Escrito por Michael Kepp
“Se eu morrer agora, não vão encontrar nada inédito na minha casa”, disse. Para Veríssimo, o adversário é o prazo dos jornais, que não dá a suas ideias bastante tempo para incubar. Ariano Suassuna, a rara exceção, escreve para entrar no mundo dos personagens e suas aventuras enquanto os cria. Para ele, o ato literário é interativo, e a gratificação, imediata. A maioria dos músicos gosta mais de tocar músicas do que de compor pela mesma razão: a recompensa instantânea.
Escrever, como compor, adia a gratificação. O prazer não vem com a palavra certa para terminar a frase ou o parágrafo, mas com os primeiros esboços, quando, como diz Philip Roth, “você tem chão embaixo dos pés”. Para o ganhador do Nobel Orhan Pamuk, o fim também é o objetivo. “Escrevo porque quando inicio um romance ou ensaio, quero acabar”, disse. Para Pamuk, escrever é o longo e árduo processo de “descobrir o ser dentro de si que fala de coisas que todos sabemos, mas não sabemos que sabemos”. Concordo. Só ao colocar minhas ideias e sentimentos no papel consigo elaborá-los e elucidá-los. Uma vez, ao escrever um poema para uma mulher que me abandonara, chorei porque nunca tinha ouvido minha mágoa sair de modo tão simples e sintético. Como disse E.M. Forster: “Para saber o que penso, preciso ver o que digo”.
Meu pai disse que eu seria escritor quando meu nome estivesse na capa de um livro. Mas virei escritor pagando o preço – disciplina, paciência, coragem – que o ofício cobra. Também tive que buscar um equilíbrio entre a necessidade de interagir com o mundo para entendê-lo e a de me isolar para pô-lo em perspectiva no papel.
Para virar escritor, também precisava achar minha voz -afinando ideias para acertar o tom. Essa voz tem que refletir quem você é! Hemingway achou a sua em frases secas e concisas como: “À venda, sapatinhos de nenê, nunca usados”.
Autores como Hemingway e Faulkner buscavam imortalidade, só desfrutável do além.
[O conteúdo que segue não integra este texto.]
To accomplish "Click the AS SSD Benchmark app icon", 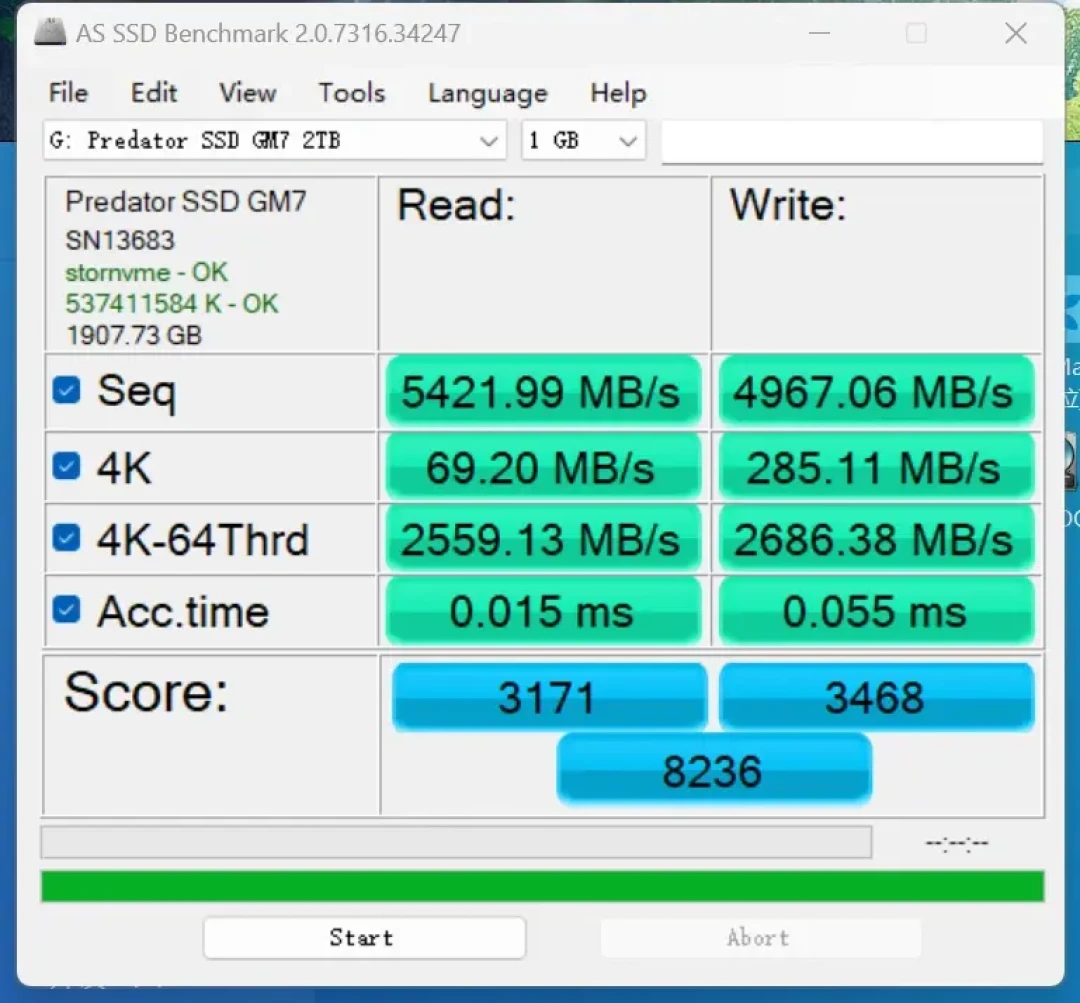I will 50,32.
Como Woody Allen disse, “melhor do que continuar vivendo nos corações e mentes do público é continuar vivendo no próprio apartamento”. Outros são atormentados pela pergunta: “Eu tenho talento?” Veja o dramaturgo no filme “Tiros na Broadway”. Depois de se recusar a pagar o preço do ofício e contratar um novato promissor para reescrever suas peças medíocres, é forçado a admitir que não tem talento. Não pago o preço para provar meu talento, nem para que me leiam, muito menos para ser lembrado. Pago porque quero saber o que sei.